Dataset entries
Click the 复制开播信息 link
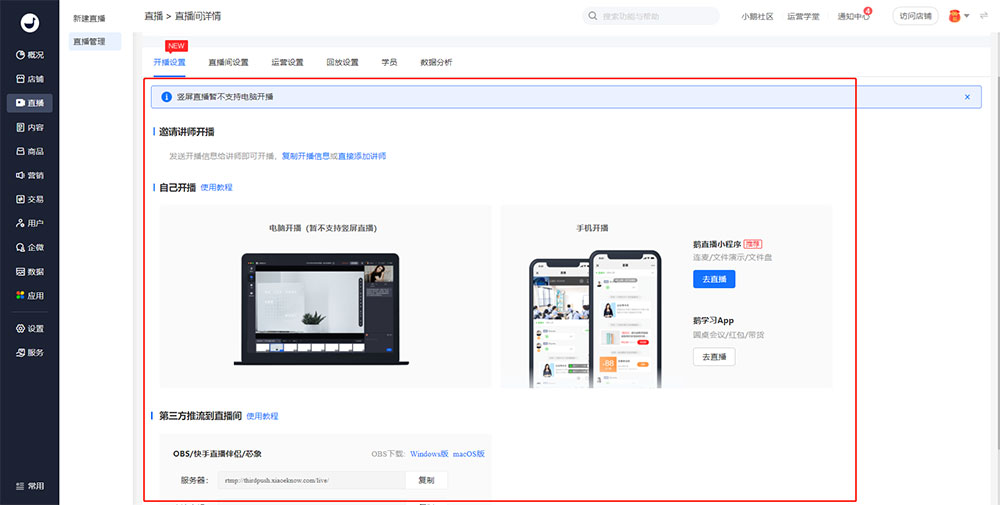 pyautogui.click(x=305, y=156)
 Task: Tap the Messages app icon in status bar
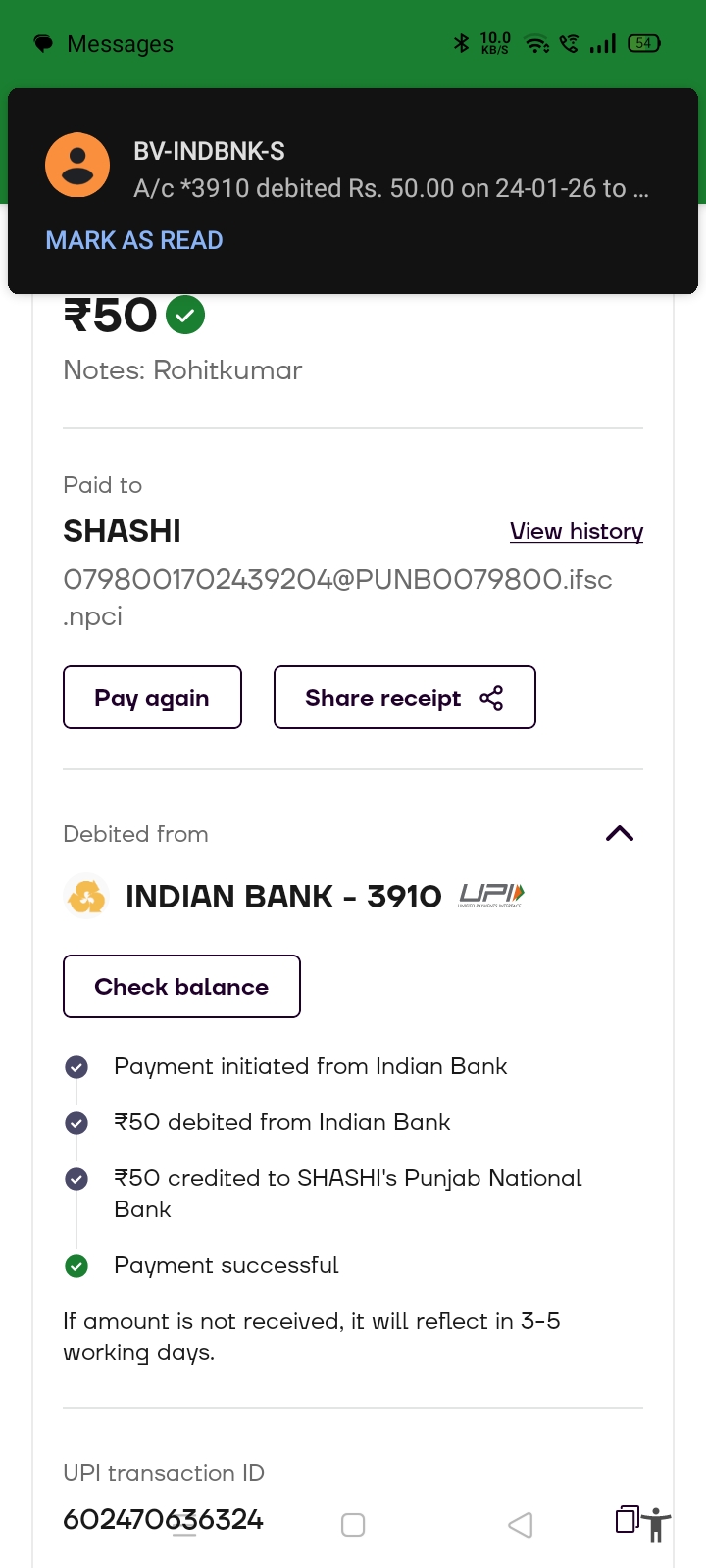pyautogui.click(x=43, y=44)
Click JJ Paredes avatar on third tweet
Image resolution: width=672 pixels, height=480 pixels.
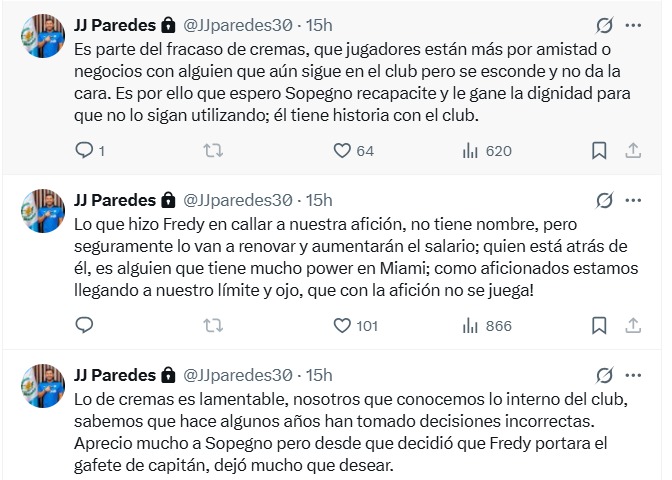pyautogui.click(x=44, y=386)
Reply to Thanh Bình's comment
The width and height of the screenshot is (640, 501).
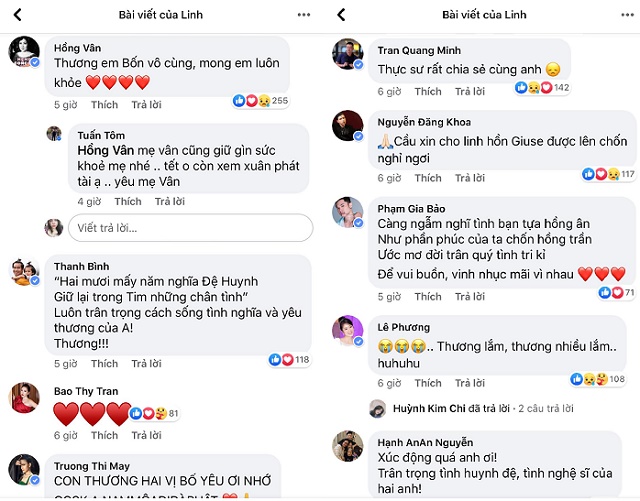point(146,364)
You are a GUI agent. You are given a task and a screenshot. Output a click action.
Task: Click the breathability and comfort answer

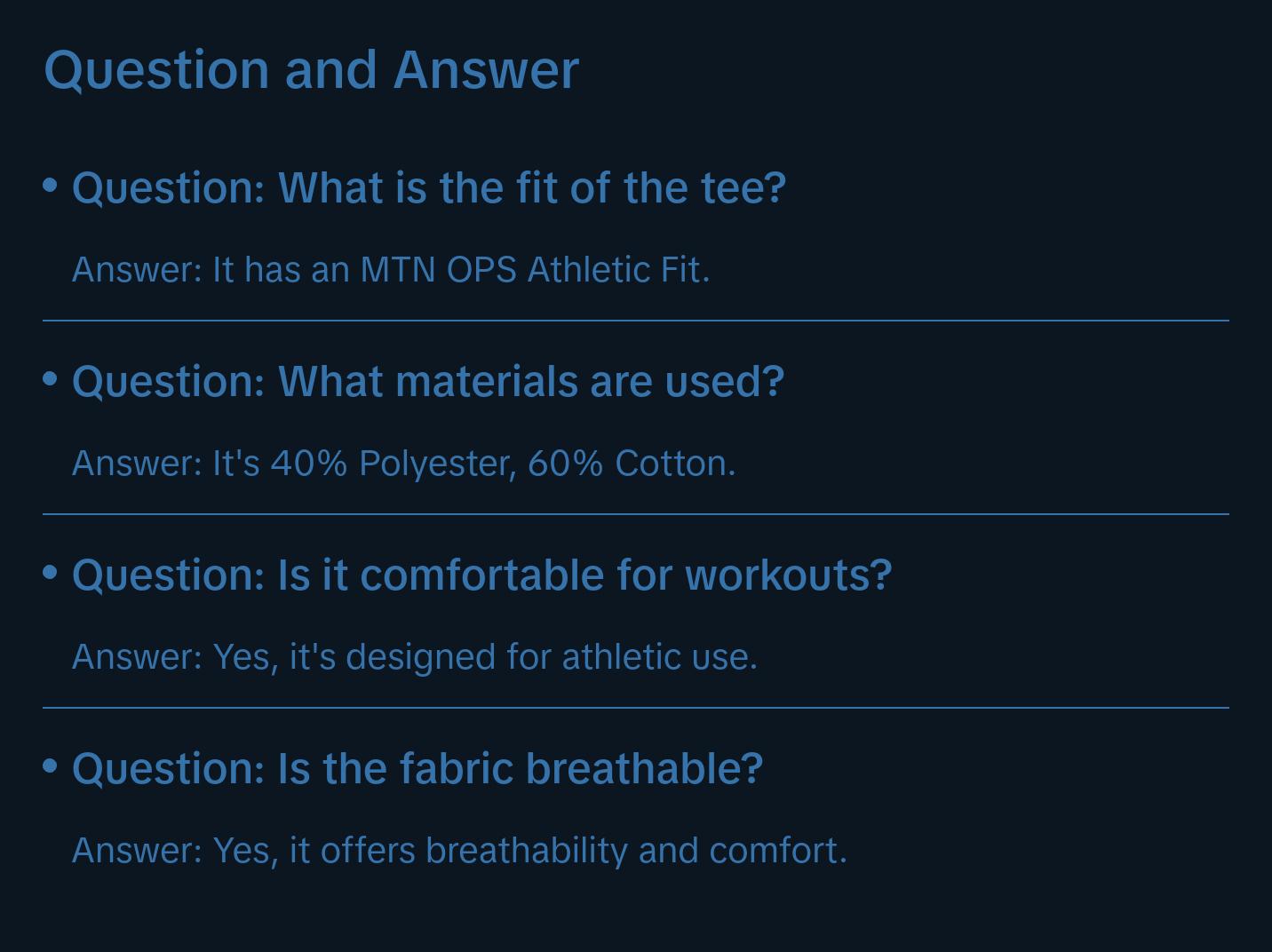[459, 851]
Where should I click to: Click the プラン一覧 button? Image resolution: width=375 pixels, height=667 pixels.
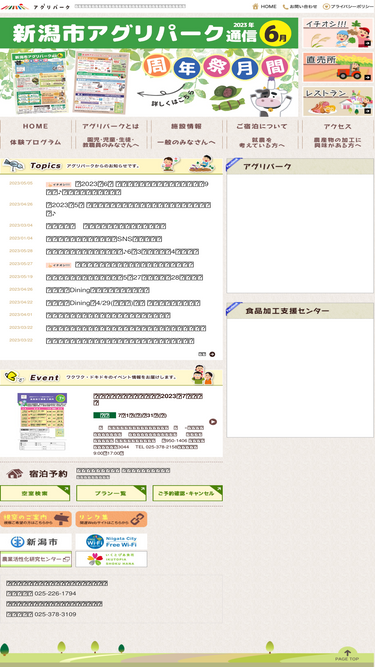pos(111,493)
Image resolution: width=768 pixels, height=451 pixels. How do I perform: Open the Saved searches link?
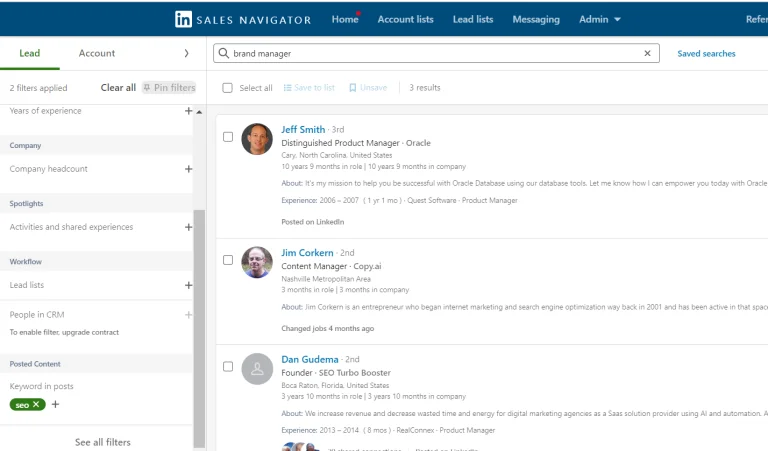tap(706, 54)
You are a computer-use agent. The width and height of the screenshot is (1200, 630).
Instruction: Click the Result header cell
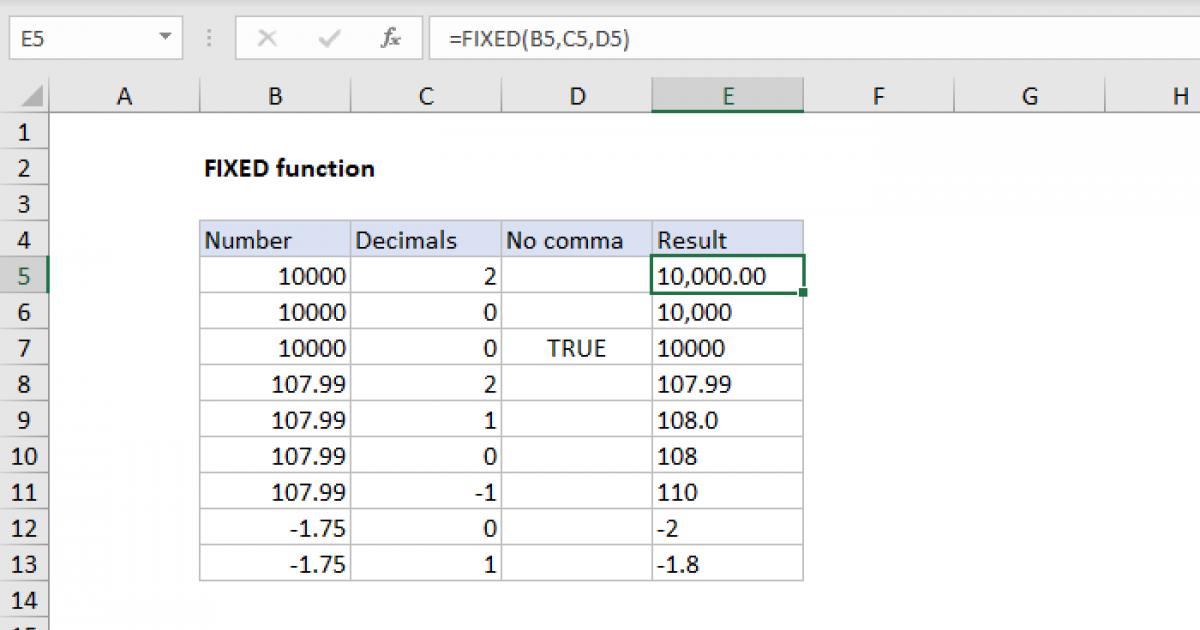click(x=727, y=240)
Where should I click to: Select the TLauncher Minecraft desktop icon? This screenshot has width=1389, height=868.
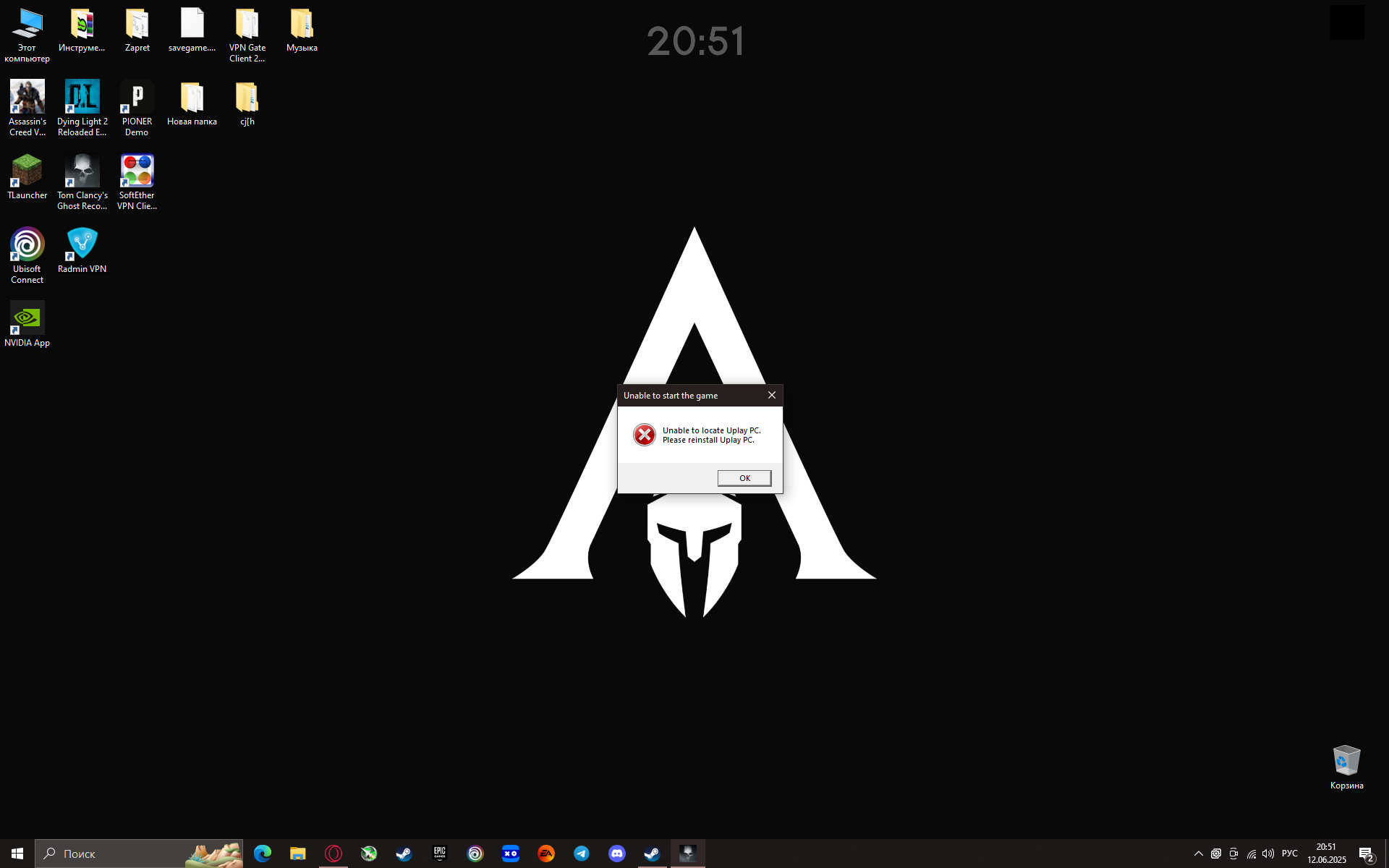[x=27, y=176]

→ What the task requires
Render every line of the entries above as a Markdown table with the columns "Row" and "Line," numbering the rows and skipping blank lines. Leave the pictures out.

→ The reply
| Row | Line |
|---|---|
| 1 | Click the 复制开播信息 link |
| 2 |  pyautogui.click(x=305, y=156) |
| 3 |  Task: Tap the Messages app icon in status bar |
| 4 | pyautogui.click(x=43, y=44) |
| 5 | Click JJ Paredes avatar on third tweet |
| 6 | Image resolution: width=672 pixels, height=480 pixels. |
| 7 | pyautogui.click(x=44, y=386) |
| 8 | Reply to Thanh Bình's comment |
| 9 | The width and height of the screenshot is (640, 501). |
| 10 | point(146,364) |
| 11 | You are a GUI agent. You are given a task and a screenshot. Output a click action. |
| 12 | Task: Click the breathability and comfort answer |
| 13 | [459, 851] |
| 14 | Where should I click to: Click the プラン一覧 button? Image resolution: width=375 pixels, height=667 pixels. |
| 15 | pos(111,493) |
| 16 | Image resolution: width=768 pixels, height=451 pixels. How do I perform: Open the Saved searches link? |
| 17 | tap(706, 54) |
| 18 | You are a computer-use agent. The width and height of the screenshot is (1200, 630). |
| 19 | Instruction: Click the Result header cell |
| 20 | click(x=727, y=240) |
| 21 | Where should I click to: Select the TLauncher Minecraft desktop icon? This screenshot has width=1389, height=868. |
| 22 | [x=27, y=176] |